Like Moira Shearer’s immortal Vicky Paige in Michael Powell’s The Red Shoes, Armando (E.J. Bonilla) in Musical Chairs was born to dance. He’s the despair of his mother (Priscilla Lopez), who wants nothing more than for him to marry neighborhood girl Rosa (Angelic Zambrana) and settle down into the family restaurant business. But Armando haunts the dance studio where his secretly idolized Mia (Leah Pipes) teaches, and, when she is paralyzed from the waist down in a car accident, spearheads her rehabilitation and renewed joy in dancing by starting wheelchair dance lessons at her rehab facility.

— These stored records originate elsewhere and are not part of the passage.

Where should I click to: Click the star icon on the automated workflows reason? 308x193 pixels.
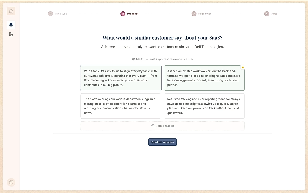243,67
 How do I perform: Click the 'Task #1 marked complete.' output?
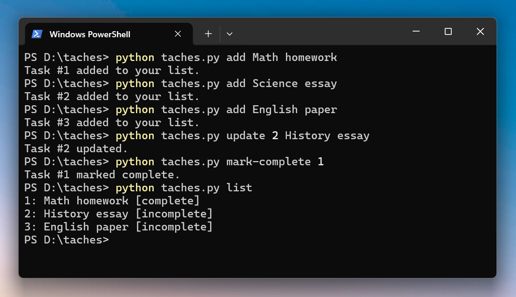tap(102, 175)
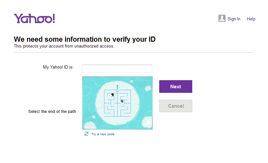Click the Select the end of the path label
This screenshot has height=163, width=268.
click(52, 112)
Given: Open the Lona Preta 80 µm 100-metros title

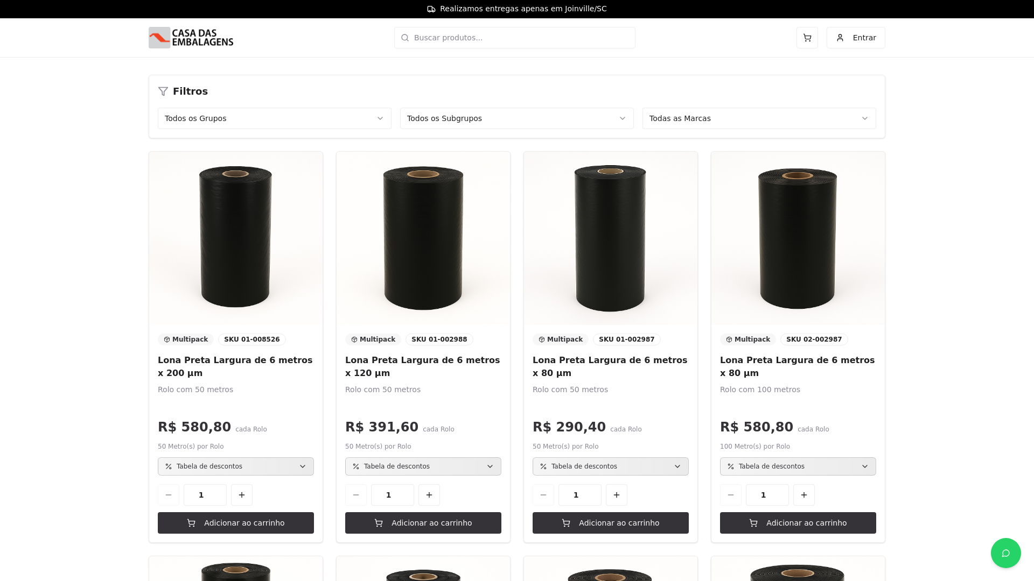Looking at the screenshot, I should click(x=797, y=366).
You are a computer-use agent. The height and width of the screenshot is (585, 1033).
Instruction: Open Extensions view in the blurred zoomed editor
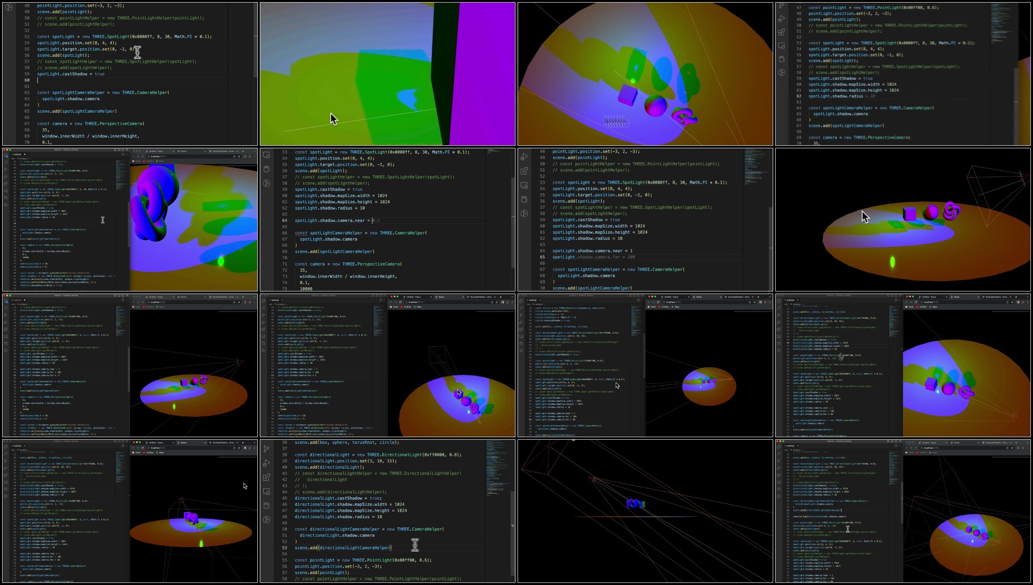(x=782, y=32)
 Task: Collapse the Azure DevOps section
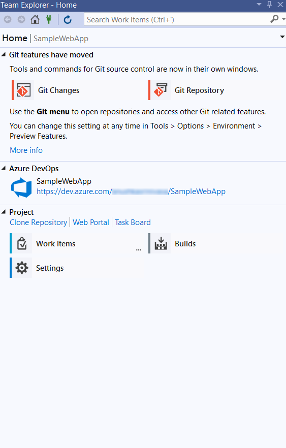4,168
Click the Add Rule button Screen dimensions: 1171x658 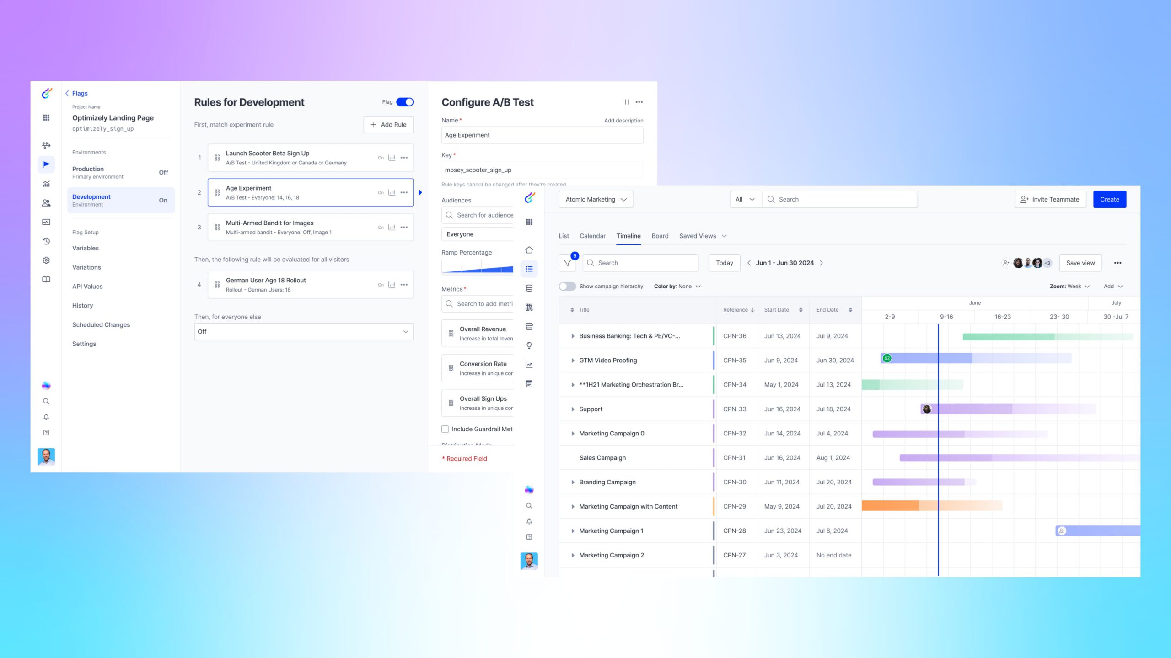[x=388, y=125]
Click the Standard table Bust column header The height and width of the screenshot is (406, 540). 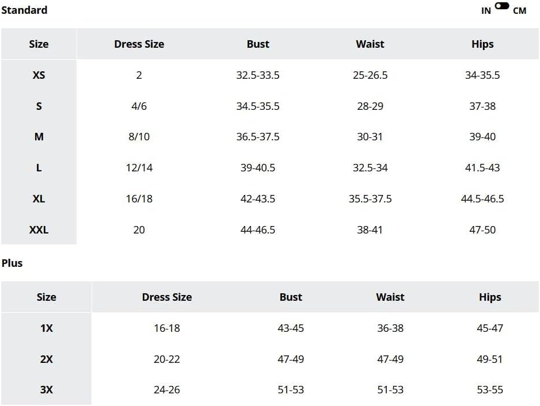[258, 44]
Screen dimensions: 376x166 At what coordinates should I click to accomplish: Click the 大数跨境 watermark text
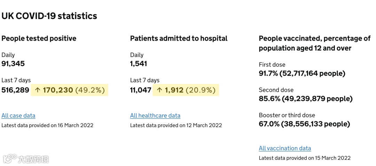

It all ends, not so surprisingly, with the big competition involving cadres of those who cannot walk kicking up their heels as best they can.

Susan Seidelman gives this massively corny tale some authentic New York flavor, unsurprising given her Desperately Seeking Susan roots, but that’s about all that can really be said for this very thin conceit that ladles on the glossy uplift. The characters of Marty Madden’s screenplay are uninterestingly 100% cardboard, especially Armando’s motley crew of a dance class, which include a disabled military vet (Morgan Spector), your requisite mouthy macho jerk (Auti Angel), and your even more requisite sassy black transvestite (Laverne Cox). Although one yearns to side with the angels and cheer these wheelchair-bound heroes on, there is no overlooking the fact that the dances they do—as presented here—are not exactly earth-shakers. Earthbound would seem to be the operative word, for in place of lower limb action, the film’s choreographer hasn’t supplied any mesmerizing upper-body moves or flashy wheelchair maneuvers that pop to delight the eye. Even the dancers’ varying, doubtlessly arduous processes in learning to move are given short shrift, so there is little real sense of the rewards of striving.

Bonilla is attractive and has a nice, brash energy, but Pipes is too sweetly bland, monotonously the sufferer. Lopez brings her always-welcome sass to her supporting role, and there are some colorful incidental characters, like a very droll Marilyn Sokol, who momentarily enlivens the film with her aggressive partnering of hunky Bonilla.